Prompt: Go line by line through the listing below and copy those that hold "agent".

----

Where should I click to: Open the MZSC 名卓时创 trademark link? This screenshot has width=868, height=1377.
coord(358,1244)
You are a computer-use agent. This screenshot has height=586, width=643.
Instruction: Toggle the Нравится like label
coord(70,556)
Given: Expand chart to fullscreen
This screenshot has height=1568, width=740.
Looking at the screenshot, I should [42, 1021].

----

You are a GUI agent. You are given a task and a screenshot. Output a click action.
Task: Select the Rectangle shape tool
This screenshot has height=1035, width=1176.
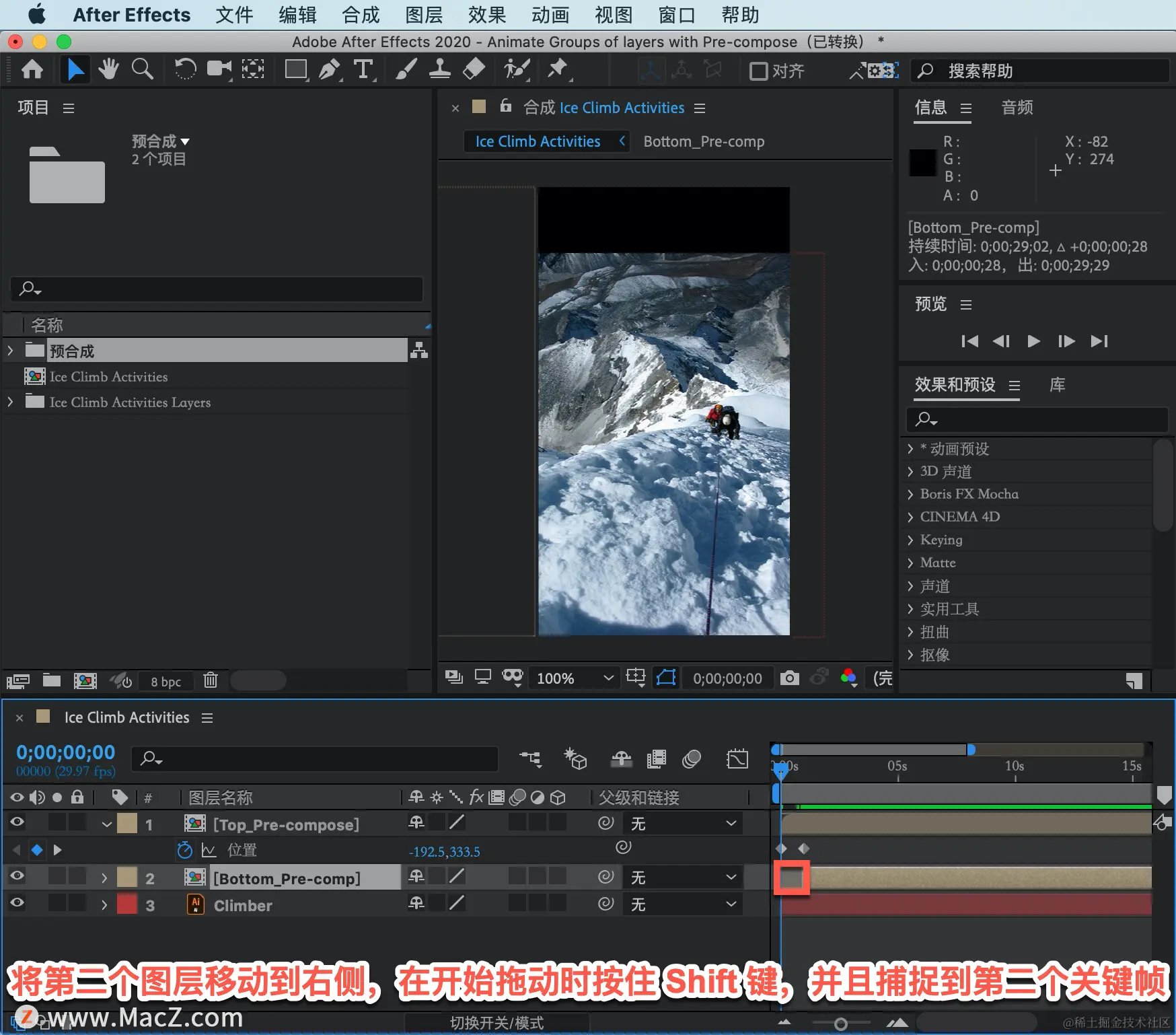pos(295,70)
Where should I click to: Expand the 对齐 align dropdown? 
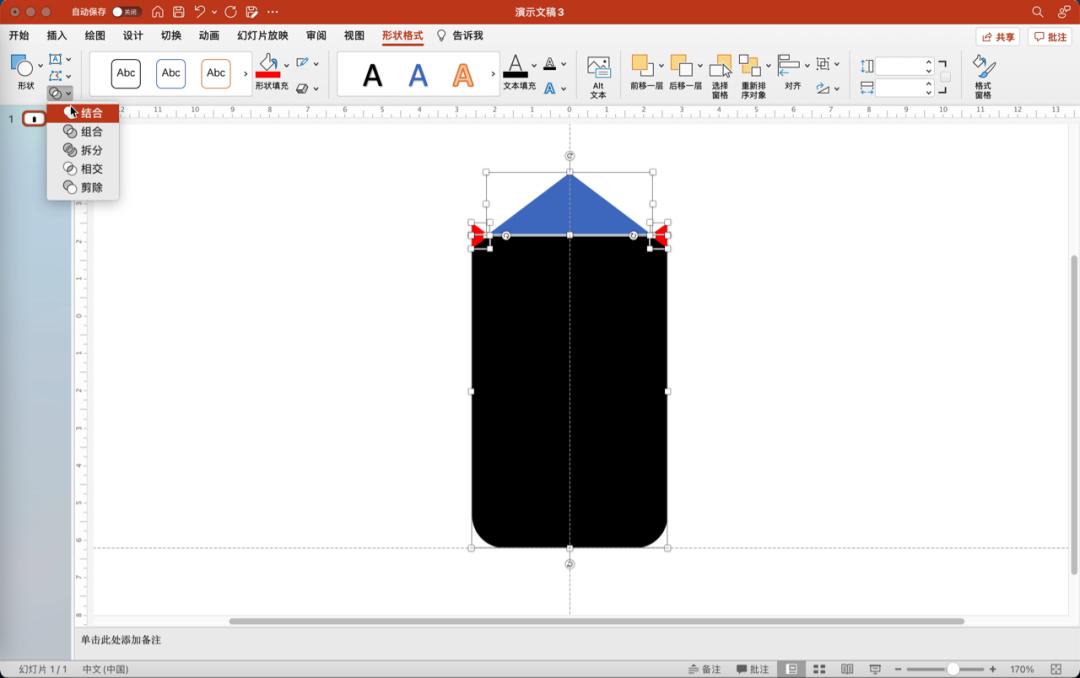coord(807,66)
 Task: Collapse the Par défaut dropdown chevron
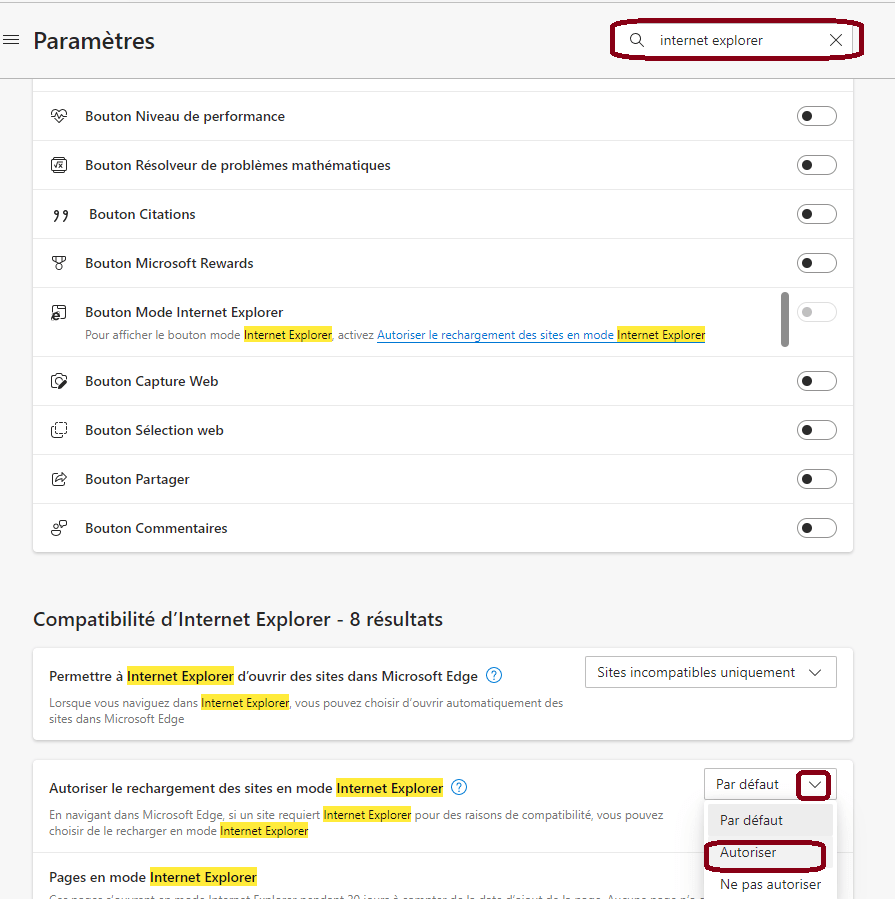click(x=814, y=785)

----

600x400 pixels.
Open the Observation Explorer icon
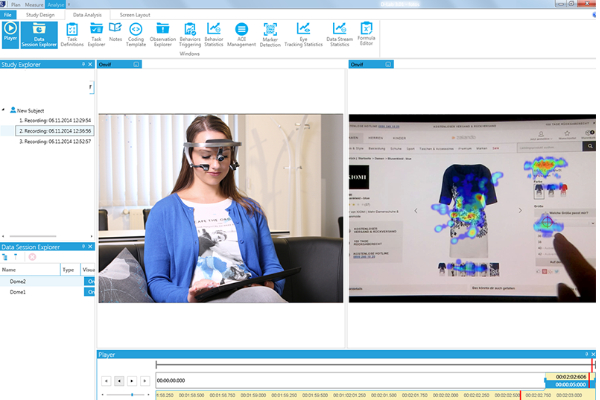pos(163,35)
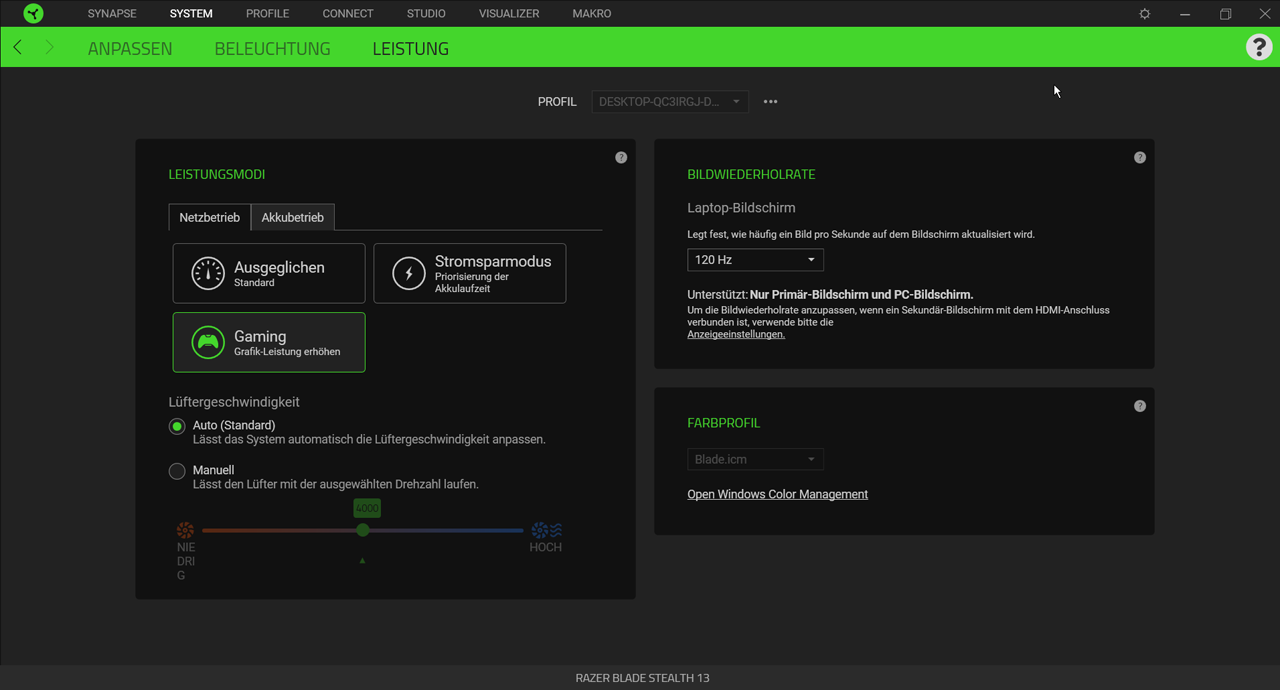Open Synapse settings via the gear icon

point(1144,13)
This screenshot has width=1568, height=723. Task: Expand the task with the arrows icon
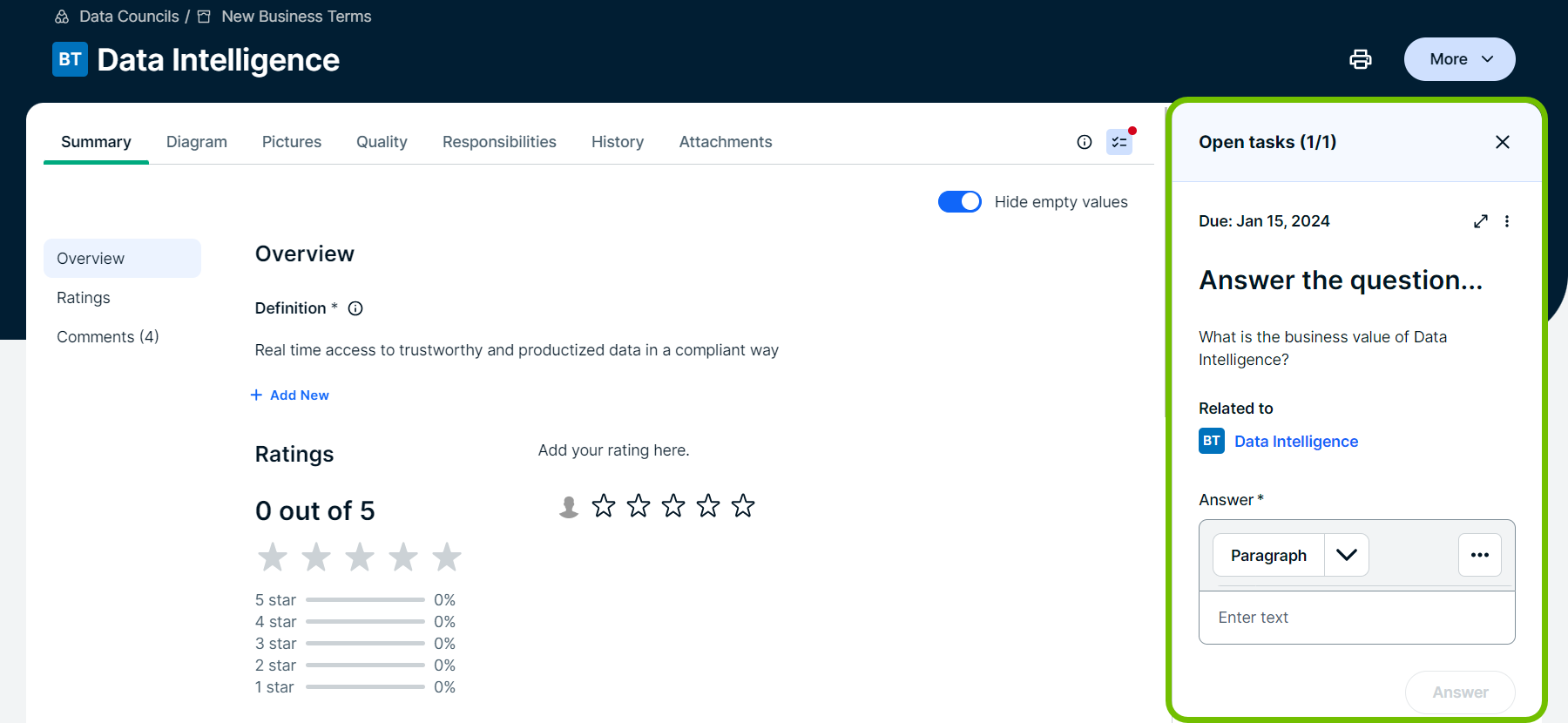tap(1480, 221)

----

Final answer:
You are a computer-use agent. This screenshot has height=586, width=643.
You are a GUI agent. You are given a task and a screenshot. Output a click action.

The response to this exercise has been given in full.